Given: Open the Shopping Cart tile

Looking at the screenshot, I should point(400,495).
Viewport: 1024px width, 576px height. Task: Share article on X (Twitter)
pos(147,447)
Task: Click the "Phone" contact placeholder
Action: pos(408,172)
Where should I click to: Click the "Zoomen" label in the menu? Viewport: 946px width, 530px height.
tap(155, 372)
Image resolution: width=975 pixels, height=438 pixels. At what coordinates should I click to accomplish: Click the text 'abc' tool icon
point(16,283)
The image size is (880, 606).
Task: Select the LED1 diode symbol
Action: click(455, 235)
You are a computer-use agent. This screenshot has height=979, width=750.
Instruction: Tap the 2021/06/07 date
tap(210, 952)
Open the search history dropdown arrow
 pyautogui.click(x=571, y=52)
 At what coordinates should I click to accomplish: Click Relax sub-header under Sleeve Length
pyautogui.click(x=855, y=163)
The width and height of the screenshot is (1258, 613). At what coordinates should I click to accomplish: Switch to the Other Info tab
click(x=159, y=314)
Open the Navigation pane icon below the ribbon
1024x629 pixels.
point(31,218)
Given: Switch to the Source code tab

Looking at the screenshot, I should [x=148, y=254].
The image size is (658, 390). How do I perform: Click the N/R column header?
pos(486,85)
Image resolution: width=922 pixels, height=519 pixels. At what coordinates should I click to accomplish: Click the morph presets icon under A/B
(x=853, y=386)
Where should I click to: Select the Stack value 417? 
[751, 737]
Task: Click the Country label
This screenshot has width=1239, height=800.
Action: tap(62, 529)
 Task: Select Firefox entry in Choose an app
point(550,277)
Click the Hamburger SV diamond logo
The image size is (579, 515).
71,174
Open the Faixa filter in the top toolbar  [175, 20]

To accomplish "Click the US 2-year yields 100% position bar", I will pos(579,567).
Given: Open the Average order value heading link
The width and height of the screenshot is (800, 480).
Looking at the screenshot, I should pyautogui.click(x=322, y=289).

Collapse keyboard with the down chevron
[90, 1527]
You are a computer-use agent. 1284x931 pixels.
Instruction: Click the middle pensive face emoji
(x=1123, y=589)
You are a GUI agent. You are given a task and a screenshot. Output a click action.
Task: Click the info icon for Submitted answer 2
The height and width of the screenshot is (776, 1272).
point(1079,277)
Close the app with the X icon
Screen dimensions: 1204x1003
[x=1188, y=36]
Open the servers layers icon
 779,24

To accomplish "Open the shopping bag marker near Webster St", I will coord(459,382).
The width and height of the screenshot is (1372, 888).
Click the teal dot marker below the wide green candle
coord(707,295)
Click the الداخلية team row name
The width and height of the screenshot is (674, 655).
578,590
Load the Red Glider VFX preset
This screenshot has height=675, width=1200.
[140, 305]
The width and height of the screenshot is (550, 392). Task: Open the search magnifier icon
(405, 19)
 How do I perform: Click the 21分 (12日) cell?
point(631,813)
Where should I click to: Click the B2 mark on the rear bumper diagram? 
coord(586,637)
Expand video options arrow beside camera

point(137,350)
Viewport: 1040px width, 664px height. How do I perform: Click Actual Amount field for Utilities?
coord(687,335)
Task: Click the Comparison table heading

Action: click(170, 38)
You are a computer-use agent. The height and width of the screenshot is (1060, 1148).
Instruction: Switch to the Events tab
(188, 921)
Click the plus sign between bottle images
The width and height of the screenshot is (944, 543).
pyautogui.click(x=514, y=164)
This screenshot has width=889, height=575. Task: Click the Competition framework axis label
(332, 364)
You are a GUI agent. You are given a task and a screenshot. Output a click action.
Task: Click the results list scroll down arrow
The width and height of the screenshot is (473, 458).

++++++++++

__Problem to work on__.
All of the material above should be repeated exactly.

__Answer to the problem__.
Given: Open the Shopping Cart tile

Looking at the screenshot, I should point(400,495).
Viewport: 1024px width, 576px height. Task: Share article on X (Twitter)
pos(147,447)
Task: Click the "Phone" contact placeholder
Action: pos(408,172)
Where should I click to: Click the "Zoomen" label in the menu? Viewport: 946px width, 530px height.
tap(155, 372)
Image resolution: width=975 pixels, height=438 pixels. At what coordinates should I click to accomplish: Click the text 'abc' tool icon
point(16,283)
The image size is (880, 606).
Task: Select the LED1 diode symbol
Action: click(455, 235)
You are a computer-use agent. This screenshot has height=979, width=750.
Instruction: Tap the 2021/06/07 date
tap(210, 952)
Open the search history dropdown arrow
 pyautogui.click(x=571, y=52)
 At what coordinates should I click to accomplish: Click Relax sub-header under Sleeve Length
pyautogui.click(x=855, y=163)
The width and height of the screenshot is (1258, 613). At what coordinates should I click to accomplish: Switch to the Other Info tab
click(x=159, y=314)
Open the Navigation pane icon below the ribbon
1024x629 pixels.
point(31,218)
Given: Switch to the Source code tab

Looking at the screenshot, I should [x=148, y=254].
The image size is (658, 390). How do I perform: Click the N/R column header?
pos(486,85)
Image resolution: width=922 pixels, height=519 pixels. At what coordinates should I click to accomplish: Click the morph presets icon under A/B
(x=853, y=386)
Where should I click to: Select the Stack value 417? 
[751, 737]
Task: Click the Country label
This screenshot has width=1239, height=800.
Action: tap(62, 529)
 Task: Select Firefox entry in Choose an app
point(550,277)
Click the Hamburger SV diamond logo
The image size is (579, 515).
71,174
Open the Faixa filter in the top toolbar  [175, 20]

To accomplish "Click the US 2-year yields 100% position bar", I will pos(579,567).
Given: Open the Average order value heading link
The width and height of the screenshot is (800, 480).
Looking at the screenshot, I should pyautogui.click(x=322, y=289).

Collapse keyboard with the down chevron
[90, 1527]
You are a computer-use agent. 1284x931 pixels.
Instruction: Click the middle pensive face emoji
(x=1123, y=589)
You are a GUI agent. You are given a task and a screenshot. Output a click action.
Task: Click the info icon for Submitted answer 2
The height and width of the screenshot is (776, 1272).
point(1079,277)
Close the app with the X icon
Screen dimensions: 1204x1003
[x=1188, y=36]
Open the servers layers icon
 779,24

To accomplish "Open the shopping bag marker near Webster St", I will coord(459,382).
The width and height of the screenshot is (1372, 888).
Click the teal dot marker below the wide green candle
coord(707,295)
Click the الداخلية team row name
The width and height of the screenshot is (674, 655).
578,590
Load the Red Glider VFX preset
This screenshot has height=675, width=1200.
[140, 305]
The width and height of the screenshot is (550, 392). Task: Open the search magnifier icon
(405, 19)
 How do I perform: Click the 21分 (12日) cell?
point(631,813)
Where should I click to: Click the B2 mark on the rear bumper diagram? 
coord(586,637)
Expand video options arrow beside camera

point(137,350)
Viewport: 1040px width, 664px height. How do I perform: Click Actual Amount field for Utilities?
coord(687,335)
Task: Click the Comparison table heading

Action: click(170, 38)
You are a computer-use agent. The height and width of the screenshot is (1060, 1148).
Instruction: Switch to the Events tab
(188, 921)
Click the plus sign between bottle images
The width and height of the screenshot is (944, 543).
pyautogui.click(x=514, y=164)
This screenshot has width=889, height=575. Task: Click the Competition framework axis label
(332, 364)
You are a GUI agent. You are given a task and a screenshot. Output a click action.
Task: Click the results list scroll down arrow
The width and height of the screenshot is (473, 458).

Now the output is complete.